Meclis Lideri Şentop, bunların özel şirketlere ilişkin faaliyet gösteren kurumlar olduğunu belirterek, bir ülkede kurulmuş şirketin farklı bir ülkede faaliyet gösterebileceğini lakin bunu yaparken faaliyet gösterilen ülkenin hukuk kurallarına uyulması gerektiğini bildirdi.
Dijital ortamların memleketler arası alanda sıkı kurallara bağlanmamış olmasından kaynaklanan bir rahatlıkla bunun yapılmaya çalışıldığını belirten Şentop, Facebook’un Almanya’daki Rekabet Heyeti otoritesinin verdiği bir kararla getirilen kimi sınırlamalara uyduğunu hatırlattı.
Şentop, Facebook’un, ABD seçimlerinde bir sabıkası olduğuna dikkati çekerek bu alanın şimdi hukuk tarafından çok düzenlemediğini lakin düzenlenmesi gerektiğini söyledi.
Türkiye’de şahsî dataların korunmasına dair düzenlemeler olduğuna işaret eden Şentop, bu çeşit mukavelelere onay verildiğinde şahsî dataların kullanılmasına istek verildiğini belirtti.
Mustafa Şentop, bu türlü bir istek verilirken vatandaşların dikkatli olması gerektiğini söz ederek “Hem rekabet boyutu bakımından hem şahsî dataların kullanılması bakımından hukuken birtakım külfetler olduğu ortada.” dedi.
Bu alanda da memleketler arası kontratlarla bilgilerin kullanımının ve bu memleketler arası şirketlerin faaliyetlerinin hukuk tarafından birtakım kayıtlar altına alınması gerektiğini belirten Şentop, aksi halde farklı ülkelerde manipülasyonlara sebep olacağını söyledi.
Şentop, İngiltere Parlamentosundaki bir komitenin, Facebook’un, Brexit kararına tesiri üzerine bir rapor hazırladığını belirterek, kelamlarını şöyle tamamladı:
“Darbelerden kaygı ediyoruz memlekette.

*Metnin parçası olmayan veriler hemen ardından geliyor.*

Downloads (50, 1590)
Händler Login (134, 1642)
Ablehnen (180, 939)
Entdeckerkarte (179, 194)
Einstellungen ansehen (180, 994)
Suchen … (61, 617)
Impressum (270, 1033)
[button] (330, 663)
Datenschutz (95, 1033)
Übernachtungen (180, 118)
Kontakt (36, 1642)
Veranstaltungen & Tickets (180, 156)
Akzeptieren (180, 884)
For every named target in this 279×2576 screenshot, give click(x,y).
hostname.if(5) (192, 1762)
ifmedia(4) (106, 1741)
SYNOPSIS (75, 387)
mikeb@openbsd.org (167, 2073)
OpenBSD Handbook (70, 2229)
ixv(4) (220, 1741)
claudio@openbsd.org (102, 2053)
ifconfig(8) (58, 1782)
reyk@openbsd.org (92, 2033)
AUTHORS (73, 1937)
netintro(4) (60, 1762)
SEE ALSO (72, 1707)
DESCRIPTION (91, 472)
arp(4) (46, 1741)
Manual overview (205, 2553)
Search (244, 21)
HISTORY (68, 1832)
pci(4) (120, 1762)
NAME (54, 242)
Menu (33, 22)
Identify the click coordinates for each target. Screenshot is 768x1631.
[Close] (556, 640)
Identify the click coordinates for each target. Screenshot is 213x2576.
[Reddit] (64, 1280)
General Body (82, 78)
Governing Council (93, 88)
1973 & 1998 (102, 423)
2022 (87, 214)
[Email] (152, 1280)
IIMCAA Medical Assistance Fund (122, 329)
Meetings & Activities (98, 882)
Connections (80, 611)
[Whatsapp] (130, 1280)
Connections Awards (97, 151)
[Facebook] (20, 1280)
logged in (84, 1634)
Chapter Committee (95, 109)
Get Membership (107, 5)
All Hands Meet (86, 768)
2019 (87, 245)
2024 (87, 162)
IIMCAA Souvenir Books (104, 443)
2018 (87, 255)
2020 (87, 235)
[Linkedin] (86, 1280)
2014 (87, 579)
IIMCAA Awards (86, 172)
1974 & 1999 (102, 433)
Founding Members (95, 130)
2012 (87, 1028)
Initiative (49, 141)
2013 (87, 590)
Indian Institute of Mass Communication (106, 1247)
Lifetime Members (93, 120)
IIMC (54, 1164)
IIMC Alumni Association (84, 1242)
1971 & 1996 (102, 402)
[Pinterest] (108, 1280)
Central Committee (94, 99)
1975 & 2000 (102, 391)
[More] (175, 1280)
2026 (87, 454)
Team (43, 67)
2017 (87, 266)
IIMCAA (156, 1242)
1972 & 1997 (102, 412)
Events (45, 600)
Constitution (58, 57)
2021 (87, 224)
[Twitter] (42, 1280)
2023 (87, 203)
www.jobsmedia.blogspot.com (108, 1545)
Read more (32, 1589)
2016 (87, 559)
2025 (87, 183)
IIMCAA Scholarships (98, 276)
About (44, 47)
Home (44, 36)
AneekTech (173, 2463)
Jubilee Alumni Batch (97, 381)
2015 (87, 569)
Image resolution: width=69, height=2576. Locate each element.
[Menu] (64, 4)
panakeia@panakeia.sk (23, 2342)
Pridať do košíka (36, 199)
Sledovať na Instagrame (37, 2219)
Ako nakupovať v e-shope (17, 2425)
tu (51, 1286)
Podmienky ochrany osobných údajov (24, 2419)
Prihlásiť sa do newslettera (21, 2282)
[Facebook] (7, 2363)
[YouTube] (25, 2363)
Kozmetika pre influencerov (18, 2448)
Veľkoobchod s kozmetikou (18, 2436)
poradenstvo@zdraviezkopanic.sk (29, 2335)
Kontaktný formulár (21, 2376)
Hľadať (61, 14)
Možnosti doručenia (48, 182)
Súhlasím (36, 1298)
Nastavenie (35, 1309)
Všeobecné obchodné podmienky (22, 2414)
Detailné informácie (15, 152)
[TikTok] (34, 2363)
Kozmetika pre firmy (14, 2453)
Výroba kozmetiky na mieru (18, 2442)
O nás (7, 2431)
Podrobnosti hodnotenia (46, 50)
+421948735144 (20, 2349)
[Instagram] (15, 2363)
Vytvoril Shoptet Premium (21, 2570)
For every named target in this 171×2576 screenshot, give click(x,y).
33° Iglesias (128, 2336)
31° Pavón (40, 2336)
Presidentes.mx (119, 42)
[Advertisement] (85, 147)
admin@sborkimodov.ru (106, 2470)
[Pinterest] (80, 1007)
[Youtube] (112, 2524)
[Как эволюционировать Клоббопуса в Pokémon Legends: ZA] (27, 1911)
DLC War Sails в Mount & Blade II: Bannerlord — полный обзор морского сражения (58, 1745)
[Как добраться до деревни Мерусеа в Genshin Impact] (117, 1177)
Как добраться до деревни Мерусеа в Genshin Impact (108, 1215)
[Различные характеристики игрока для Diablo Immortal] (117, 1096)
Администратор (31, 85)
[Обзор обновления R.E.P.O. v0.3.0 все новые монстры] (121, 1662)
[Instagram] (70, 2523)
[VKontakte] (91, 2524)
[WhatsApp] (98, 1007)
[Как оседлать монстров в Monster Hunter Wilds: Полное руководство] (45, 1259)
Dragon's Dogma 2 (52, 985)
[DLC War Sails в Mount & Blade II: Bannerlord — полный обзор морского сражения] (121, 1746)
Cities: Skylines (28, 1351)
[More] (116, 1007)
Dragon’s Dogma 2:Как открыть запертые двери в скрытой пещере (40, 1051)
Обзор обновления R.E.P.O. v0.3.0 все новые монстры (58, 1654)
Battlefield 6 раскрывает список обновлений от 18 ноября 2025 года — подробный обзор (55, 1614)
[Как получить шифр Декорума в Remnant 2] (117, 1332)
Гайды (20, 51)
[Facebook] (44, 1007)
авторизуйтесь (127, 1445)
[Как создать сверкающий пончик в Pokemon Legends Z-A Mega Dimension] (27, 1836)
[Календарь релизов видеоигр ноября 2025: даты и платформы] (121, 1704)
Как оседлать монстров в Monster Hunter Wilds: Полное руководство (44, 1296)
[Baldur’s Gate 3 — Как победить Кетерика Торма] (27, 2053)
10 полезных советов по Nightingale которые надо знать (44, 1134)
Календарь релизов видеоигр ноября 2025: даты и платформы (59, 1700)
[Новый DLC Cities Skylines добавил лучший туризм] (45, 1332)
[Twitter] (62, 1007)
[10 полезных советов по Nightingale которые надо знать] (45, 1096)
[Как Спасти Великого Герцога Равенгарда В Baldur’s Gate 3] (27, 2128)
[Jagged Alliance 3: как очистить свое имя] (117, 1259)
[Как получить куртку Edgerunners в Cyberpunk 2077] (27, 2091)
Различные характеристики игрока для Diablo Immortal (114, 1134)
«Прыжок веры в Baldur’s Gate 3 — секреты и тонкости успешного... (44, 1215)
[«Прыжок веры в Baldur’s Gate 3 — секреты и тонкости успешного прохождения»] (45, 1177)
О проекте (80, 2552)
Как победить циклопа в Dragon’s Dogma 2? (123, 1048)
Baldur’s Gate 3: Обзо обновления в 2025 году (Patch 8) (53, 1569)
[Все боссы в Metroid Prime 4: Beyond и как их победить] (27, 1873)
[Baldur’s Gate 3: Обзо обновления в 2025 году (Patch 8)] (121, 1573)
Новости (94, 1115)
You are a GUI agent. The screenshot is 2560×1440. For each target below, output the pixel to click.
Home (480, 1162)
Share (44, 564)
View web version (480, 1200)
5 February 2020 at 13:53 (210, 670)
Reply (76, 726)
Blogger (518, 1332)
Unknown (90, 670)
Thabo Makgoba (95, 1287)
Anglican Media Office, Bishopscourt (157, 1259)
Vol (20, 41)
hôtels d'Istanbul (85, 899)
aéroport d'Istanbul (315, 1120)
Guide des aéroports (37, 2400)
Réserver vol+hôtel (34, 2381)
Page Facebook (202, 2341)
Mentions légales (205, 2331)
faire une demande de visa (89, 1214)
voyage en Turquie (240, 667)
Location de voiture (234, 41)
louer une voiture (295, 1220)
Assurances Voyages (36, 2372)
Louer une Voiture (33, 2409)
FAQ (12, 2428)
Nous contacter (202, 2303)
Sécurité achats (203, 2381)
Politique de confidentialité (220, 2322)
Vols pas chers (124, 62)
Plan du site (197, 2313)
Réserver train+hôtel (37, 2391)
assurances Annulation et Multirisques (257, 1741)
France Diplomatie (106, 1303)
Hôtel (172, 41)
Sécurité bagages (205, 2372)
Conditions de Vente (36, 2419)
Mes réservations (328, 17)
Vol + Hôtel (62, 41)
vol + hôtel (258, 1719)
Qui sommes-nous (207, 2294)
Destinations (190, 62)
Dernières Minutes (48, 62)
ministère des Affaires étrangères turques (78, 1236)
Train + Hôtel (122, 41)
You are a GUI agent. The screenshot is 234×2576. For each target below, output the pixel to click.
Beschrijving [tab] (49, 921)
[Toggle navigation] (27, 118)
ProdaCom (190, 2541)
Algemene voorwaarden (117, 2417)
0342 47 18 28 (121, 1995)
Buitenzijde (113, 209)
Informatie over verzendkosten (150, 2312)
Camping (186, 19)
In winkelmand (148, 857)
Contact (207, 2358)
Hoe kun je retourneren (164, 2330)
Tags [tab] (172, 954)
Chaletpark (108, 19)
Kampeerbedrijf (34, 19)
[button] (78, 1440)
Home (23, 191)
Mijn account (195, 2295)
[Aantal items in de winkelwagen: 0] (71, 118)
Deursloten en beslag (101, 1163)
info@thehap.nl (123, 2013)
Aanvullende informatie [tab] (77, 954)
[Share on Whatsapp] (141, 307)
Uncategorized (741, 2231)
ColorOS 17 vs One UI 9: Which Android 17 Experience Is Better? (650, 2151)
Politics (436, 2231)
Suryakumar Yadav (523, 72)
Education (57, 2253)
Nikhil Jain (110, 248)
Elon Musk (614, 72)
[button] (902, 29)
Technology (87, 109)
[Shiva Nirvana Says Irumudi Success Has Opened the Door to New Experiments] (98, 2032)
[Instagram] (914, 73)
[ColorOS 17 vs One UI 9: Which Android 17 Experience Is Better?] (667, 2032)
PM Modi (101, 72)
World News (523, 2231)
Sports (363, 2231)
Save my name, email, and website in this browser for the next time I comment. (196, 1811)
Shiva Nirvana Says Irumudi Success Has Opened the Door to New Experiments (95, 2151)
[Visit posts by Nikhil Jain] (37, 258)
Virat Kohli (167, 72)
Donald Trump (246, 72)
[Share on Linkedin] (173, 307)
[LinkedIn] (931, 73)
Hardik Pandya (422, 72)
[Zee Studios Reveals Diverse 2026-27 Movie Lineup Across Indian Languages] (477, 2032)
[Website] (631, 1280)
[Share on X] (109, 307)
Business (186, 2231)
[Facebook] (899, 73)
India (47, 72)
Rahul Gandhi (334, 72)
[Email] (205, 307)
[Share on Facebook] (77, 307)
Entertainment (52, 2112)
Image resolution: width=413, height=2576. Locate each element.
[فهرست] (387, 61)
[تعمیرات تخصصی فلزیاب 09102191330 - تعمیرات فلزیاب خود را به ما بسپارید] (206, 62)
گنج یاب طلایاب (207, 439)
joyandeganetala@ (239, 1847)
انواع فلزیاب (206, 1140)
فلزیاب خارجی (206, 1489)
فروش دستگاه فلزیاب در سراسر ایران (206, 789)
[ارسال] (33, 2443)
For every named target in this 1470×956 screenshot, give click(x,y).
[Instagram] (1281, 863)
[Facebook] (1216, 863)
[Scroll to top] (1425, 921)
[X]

Herhalde önümüzdeki devrin darbeleri dijital darbeler, toplumsal medya platformlarının darbeleri olacak. Birçok ülkede bunları yapabilecekler. Seçim kampanyalarını etkilemek üzere yollarla. Bu alanın kesinlikle düzenlenmesi lazım, bu bizim için bir işaret fişeği oldu, WhatsApp’la ilgili durum. Rekabet Şurası’nın bu mevzuya resen girmesi de bence değerli bir adımdır, değerli bir adımdır.”